Accurate and complete global solar radiation (Hs) data at a specific region are crucial for regional climate assessment, crop growth modeling, and all operations that use solar energy.

However, in the Minas Gerais state, Southeastern Brazil (SEB), the number of weather stations that measure global solar radiation is scarce, and when it is available, it presents gaps in the time series.

An attractive alternative to solve the data gap problem is to estimate global solar radiation using empirical models.

In this study, thirteen models based on maximum and minimum air temperatures, precipitation, sunshine duration, and extraterrestrial solar radiation were compared in the daily estimation of Hs.

Data from 10 weather stations, from 1999 to 2017, located in Minas Gerais were used.

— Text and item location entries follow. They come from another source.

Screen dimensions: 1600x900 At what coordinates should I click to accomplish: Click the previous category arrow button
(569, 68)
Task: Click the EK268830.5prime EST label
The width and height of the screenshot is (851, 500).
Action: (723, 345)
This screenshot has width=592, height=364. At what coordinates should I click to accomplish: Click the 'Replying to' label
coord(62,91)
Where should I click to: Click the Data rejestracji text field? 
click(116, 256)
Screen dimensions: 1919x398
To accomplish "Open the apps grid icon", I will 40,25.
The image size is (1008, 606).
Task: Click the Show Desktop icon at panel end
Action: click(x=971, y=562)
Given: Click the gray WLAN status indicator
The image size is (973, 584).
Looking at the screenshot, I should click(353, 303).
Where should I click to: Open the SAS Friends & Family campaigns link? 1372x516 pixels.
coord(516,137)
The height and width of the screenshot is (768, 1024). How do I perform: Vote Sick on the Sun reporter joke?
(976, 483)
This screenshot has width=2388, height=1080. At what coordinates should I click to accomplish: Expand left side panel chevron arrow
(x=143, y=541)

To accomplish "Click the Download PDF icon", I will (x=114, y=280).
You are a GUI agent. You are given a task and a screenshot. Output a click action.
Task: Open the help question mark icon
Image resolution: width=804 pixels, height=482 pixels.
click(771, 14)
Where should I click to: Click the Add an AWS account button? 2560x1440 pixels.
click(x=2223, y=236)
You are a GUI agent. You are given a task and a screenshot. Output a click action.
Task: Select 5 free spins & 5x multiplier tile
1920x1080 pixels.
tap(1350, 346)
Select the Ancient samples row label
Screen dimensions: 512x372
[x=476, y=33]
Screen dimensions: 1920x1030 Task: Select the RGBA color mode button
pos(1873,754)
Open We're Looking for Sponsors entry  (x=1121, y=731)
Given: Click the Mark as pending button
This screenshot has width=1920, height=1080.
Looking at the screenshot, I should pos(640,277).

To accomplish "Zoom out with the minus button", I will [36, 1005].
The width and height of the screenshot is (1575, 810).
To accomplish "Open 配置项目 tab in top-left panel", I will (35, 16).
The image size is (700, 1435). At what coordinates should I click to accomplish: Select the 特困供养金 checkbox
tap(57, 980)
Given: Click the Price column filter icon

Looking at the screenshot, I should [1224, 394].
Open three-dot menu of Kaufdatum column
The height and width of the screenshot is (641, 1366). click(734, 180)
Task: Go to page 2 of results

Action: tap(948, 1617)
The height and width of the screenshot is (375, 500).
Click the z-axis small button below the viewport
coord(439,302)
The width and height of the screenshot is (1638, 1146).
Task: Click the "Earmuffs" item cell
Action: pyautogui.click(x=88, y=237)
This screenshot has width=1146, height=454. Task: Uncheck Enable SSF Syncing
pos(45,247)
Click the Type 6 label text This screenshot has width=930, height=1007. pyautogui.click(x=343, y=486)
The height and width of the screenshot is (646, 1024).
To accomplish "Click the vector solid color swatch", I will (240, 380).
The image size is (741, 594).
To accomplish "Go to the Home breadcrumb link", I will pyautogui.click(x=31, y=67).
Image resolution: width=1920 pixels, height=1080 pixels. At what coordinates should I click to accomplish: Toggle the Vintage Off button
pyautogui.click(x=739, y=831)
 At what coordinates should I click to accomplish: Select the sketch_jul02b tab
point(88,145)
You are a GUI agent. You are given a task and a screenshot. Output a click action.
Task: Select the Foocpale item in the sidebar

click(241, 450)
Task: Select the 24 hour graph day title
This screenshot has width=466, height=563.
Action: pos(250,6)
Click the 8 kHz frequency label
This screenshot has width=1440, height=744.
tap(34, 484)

Also, cluster analysis was used to group the localities (weather stations) with similar patterns of model performance, climatic classification (Köppen–Geiger and Thornthwaite), and seasonal data variability, considering minimum and maximum air temperatures, precipitation, sunshine duration, and global solar radiation.

Although it is apparently simple, studies on this subject are scarce and the few existing ones in Minas Gerais have flaws, which justifies this study.

The models were evaluated by root mean square error (RMSE), mean absolute percentage error (MAPE), mean bias error (BIAS), Willmott’s index of agreement (d), and performance index (c-index).

Models based on sunshine duration, such as those proposed by Ertekin and Yaldiz and by Newland, showed the best performance (average c-index = 0.71).

Models based on temperature and precipitation showed the worst results (average c-index = 0.41).

Cluster analysis showed that there is a similar pattern between the performance of the models, climatic classification, and seasonal variability of data among the localities of Minas Gerais.

In general, models that presented extremely poor performance were formed with weather stations located in the dry zone, but with different climate classification, and models that presented very good (and good) performance were composed by weather stations located in the humid zone (dry subhumid) with the same climate classification and similar seasonal variability.

Furthermore, the models based on temperature have a tendency to overestimate radiation values below 10 MJ·m−2 day−1 and to underestimate values higher than 25 MJ·m−2 day−1.

This point is a limitation of the model for estimating global solar radiation below and above these levels, showing the influence of atmospheric systems and atmospheric attenuation mechanisms of global solar radiation.